En ce mois de juin, les occasions ne manquaient pas, nous avions le choix et un seul impératif : ne pas oublier l'heure du goûter. Pas de montre, mais un estomac à rappel automatique.

En avant pour l'aventure. Selon la saison, nous partions dans les bois proches, chercher des nids d'oiseaux, des champignons ou bien à la pêche en rivière. Si nous étions assez nombreux, nous organisions des jeux ou des batailles dans les taillis avec des épées en bois. Habitant à la périphérie du village, en quelques minutes de marche, deux bosquets nous offraient de quoi nous divertir et dépenser notre trop-plein d'énergie. Ces jeux n'étaient pas sans risques.

Des bagarres pour rire se terminaient parfois avec des pleurs ou des vêtements déchirés Dans ces cas-là, il ne fallait pas s'attendre à un accueil chaleureux en rentrant.
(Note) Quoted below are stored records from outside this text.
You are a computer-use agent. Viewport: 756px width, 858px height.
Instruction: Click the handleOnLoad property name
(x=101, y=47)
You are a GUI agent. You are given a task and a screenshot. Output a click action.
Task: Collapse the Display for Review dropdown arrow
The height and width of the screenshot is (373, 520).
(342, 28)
Stop, il est l'heure d'aller goûter. Chacun se retrouve chez soi. Mon frère et moi, pouvions choisir entre la tranche de pain classique et une « bille » de chocolat ou bien à l'ancienne : Dans une assiette creuse, une tranche de pain, arrosée d'un demi-verre de vin coupé d'eau. On saupoudrait d'un peu de sucre : à déguster à la petite cuiller.
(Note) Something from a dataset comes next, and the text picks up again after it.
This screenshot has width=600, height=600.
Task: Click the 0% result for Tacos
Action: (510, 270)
Les jours de pluie, afin de trouver un abri, nous choisissions d'aller à la forge, contempler le maréchal-ferrant. Cet atelier, sombre, aux murs noircis par la fumée, était souvent fréquenté par des curieux, fascinés à la fois par le feu, le métal rougi et l'habileté du forgeron. Avec sa forge, son enclume et son marteau, il transformait une barre métallique en outil, poinçon ou fer à cheval. Bien sûr, il était expert dans l'art de tremper l'acier, qui nécessitait une grande expérience. Mais le plus étonnant, c'était d'assister au ferrage d'un cheval. Cette opération, très spectaculaire, demandait beaucoup d'adresse et de rapidité. Cela nous impressionnait. Nous avions peur que le cheval en souffre. Un autre moyen de satisfaire notre curiosité, consistait à rendre visite à l'un de nos bouchers, dans son abattoir. Il fallait rester à bonne distance pour éviter les éclaboussures. La mise à mort nous étonnait : un seul coup de marteau sur le front d'un bœuf suffisait à l'assommer. Ce métier ne m'attirait pas, je préférais d'autres visites.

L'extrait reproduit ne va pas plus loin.